If I am interpreting the values correctly, this implies a problem with the LAPACK on my computer, rather than MAGMA.
Is that correct?
John
Code: Select all
fletcher@fletcher-desktop:~/magma_1.0.0-rc2/testing$ ./testing_zgeqrs_gpu
device 0: GeForce GTX 460, 1400.0 MHz clock, 2047.2 MB memory
Usage:
testing_zgeqrs_gpu -nrhs 3 -M 1024 -N 1024
||b-Ax|| / (N||A||)
M N CPU GFlop/s GPU GFlop/s CPU GPU
============================================================
1024 1024 22.6 34.9 1.13e-18 3.00e-18
2048 2048 27.6 62.4 3.18e-04 7.22e-18
3072 3072 29.7 66.4 1.41e-04 2.18e-18
4032 4032 30.9 67.8 1.68e-04 2.86e-18
5184 5184 31.2 68.7 3.34e-04 1.61e-18
6016 6016 30.7 70.0 1.58e-04 1.53e-18
7040 7040 21.6 70.4 3.20e-04 8.06e-19
8064 8064 30.2 70.8 1.20e-04 1.19e-18
9088 9088 30.2 71.2 4.45e-04 4.60e-18
10112 10112 29.4 71.4 2.57e-04 2.38e-18
Re: Error testing zgeqrf
Posted: Sun Jan 09, 2011 4:46 pm
by Stan Tomov
Now this is interesting. Indeed looks like there may be a problem with the LAPACK on your machine. It's still very weird to me though, as things sometimes produce what is expected and sometimes not. In your posts with program outputs I see you use more than one thread. Are the results consistent when you set the number of threads to one?
Re: Error testing zgeqrf
Posted: Mon Jan 10, 2011 9:39 am
by fletchjp
Stan
I was thinking along the same lines. I will do some trials with GotoBLAS set to different numbers of threads and also the reference single threaded BLAS.

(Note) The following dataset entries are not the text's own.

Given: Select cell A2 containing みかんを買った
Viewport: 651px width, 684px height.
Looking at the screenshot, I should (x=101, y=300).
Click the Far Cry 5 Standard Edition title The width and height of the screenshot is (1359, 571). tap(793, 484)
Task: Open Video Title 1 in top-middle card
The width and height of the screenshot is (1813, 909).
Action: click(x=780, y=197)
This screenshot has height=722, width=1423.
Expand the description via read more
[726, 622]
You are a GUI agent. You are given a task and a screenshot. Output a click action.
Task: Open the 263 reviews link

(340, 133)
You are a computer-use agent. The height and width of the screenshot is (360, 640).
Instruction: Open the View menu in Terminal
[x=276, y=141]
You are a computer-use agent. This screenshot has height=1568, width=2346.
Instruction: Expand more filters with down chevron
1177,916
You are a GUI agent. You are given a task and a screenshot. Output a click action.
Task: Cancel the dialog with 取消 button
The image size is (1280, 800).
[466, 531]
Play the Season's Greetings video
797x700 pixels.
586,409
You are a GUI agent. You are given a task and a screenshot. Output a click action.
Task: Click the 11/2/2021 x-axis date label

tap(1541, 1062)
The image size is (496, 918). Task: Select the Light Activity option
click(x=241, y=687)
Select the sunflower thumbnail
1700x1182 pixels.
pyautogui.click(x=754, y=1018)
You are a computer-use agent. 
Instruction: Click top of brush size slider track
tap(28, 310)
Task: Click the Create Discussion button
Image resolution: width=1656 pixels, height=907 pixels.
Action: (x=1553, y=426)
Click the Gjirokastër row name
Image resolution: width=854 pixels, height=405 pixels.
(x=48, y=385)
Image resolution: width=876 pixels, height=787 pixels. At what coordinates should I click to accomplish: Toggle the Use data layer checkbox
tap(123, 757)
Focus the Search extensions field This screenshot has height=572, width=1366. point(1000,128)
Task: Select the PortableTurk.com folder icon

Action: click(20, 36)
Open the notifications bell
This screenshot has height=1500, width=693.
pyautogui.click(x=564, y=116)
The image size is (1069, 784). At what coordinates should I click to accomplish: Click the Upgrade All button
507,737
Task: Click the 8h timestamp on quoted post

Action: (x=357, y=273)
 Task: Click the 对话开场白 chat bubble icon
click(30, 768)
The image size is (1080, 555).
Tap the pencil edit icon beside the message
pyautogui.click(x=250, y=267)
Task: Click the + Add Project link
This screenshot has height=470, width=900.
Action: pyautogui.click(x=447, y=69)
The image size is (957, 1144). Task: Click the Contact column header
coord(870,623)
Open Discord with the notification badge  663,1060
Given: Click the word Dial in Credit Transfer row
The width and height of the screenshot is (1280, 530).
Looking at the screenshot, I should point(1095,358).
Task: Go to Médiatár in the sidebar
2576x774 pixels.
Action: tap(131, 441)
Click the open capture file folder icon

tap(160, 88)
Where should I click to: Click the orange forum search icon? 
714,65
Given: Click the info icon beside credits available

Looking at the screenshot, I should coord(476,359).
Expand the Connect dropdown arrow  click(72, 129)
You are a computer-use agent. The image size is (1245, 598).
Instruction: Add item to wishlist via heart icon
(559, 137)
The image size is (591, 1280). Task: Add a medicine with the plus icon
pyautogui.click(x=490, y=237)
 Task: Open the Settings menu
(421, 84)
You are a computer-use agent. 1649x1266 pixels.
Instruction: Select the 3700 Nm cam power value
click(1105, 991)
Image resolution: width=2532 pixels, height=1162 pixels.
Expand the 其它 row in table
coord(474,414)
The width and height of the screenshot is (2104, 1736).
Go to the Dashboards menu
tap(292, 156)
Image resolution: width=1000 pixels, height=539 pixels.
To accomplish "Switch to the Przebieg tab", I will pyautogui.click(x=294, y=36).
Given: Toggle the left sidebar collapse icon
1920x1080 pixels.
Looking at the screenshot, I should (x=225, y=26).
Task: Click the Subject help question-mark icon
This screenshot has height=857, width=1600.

If you see this, would you post a copy of the results you get for zgeqrs_gpu on your system.
Thanks
John
Re: Error testing zgeqrf
Posted: Mon Jan 10, 2011 3:48 pm
by Stan Tomov
I don't have access to our GTX480 system right now but if you are interested to just see the errors printed, here are the results on a C2070, using 6 MKL threads (on a dual socket Six-Core AMD Opteron 2435 host)
Code: Select all
[tomov@yona12 testing]$ ./testing_zgeqrs_gpu
device 0: Tesla C2070, 1147.0 MHz clock, 5375.4 MB memory
device 1: Tesla C2070, 1147.0 MHz clock, 5375.4 MB memory
Usage:
testing_zgeqrs_gpu -nrhs 3 -M 1024 -N 1024
||b-Ax|| / (N||A||)
M N CPU GFlop/s GPU GFlop/s CPU GPU
============================================================
1024 1024 18.8 34.5 2.10e-18 3.16e-18
2048 2048 20.2 52.3 4.19e-18 6.75e-18
3072 3072 30.0 166.0 1.69e-18 3.12e-18
4032 4032 35.9 211.5 1.90e-18 2.55e-18
5184 5184 37.5 232.5 1.18e-18 2.00e-18
6016 6016 39.2 241.7 1.63e-18 1.88e-18
7040 7040 40.3 252.1 9.27e-19 1.00e-18
8064 8064 41.3 257.1 6.34e-19 9.56e-19
...
Setting the number of threads to one I get
Code: Select all
||b-Ax|| / (N||A||)
M N CPU GFlop/s GPU GFlop/s CPU GPU
============================================================
1024 1024 4.9 34.1 2.13e-18 3.05e-18
2048 2048 4.0 25.2 4.66e-18 6.80e-18
3072 3072 6.0 78.9 1.51e-18 3.08e-18
4032 4032 7.2 125.9 1.68e-18 2.54e-18
5184 5184 7.4 163.1 1.20e-18 2.04e-18
6016 6016 7.4 188.8 1.20e-18 1.86e-18
7040 7040 7.5 210.4 7.38e-19 1.00e-18
8064 8064 7.6 227.7 6.04e-19 9.58e-19
...
Re: Error testing zgeqrf
Posted: Mon Jan 10, 2011 7:58 pm
by fletchjp
Stan
I have tried with GotoBLAS with single threads, which still gave errors, and then with the reference blas on my computer, which gives none of these errors. It looks as though there is something wrong with my installation of GotoBLAS, where I accepted the default analysis which it did. I need to take that problem away from you, as it is nothing to do with MAGMA.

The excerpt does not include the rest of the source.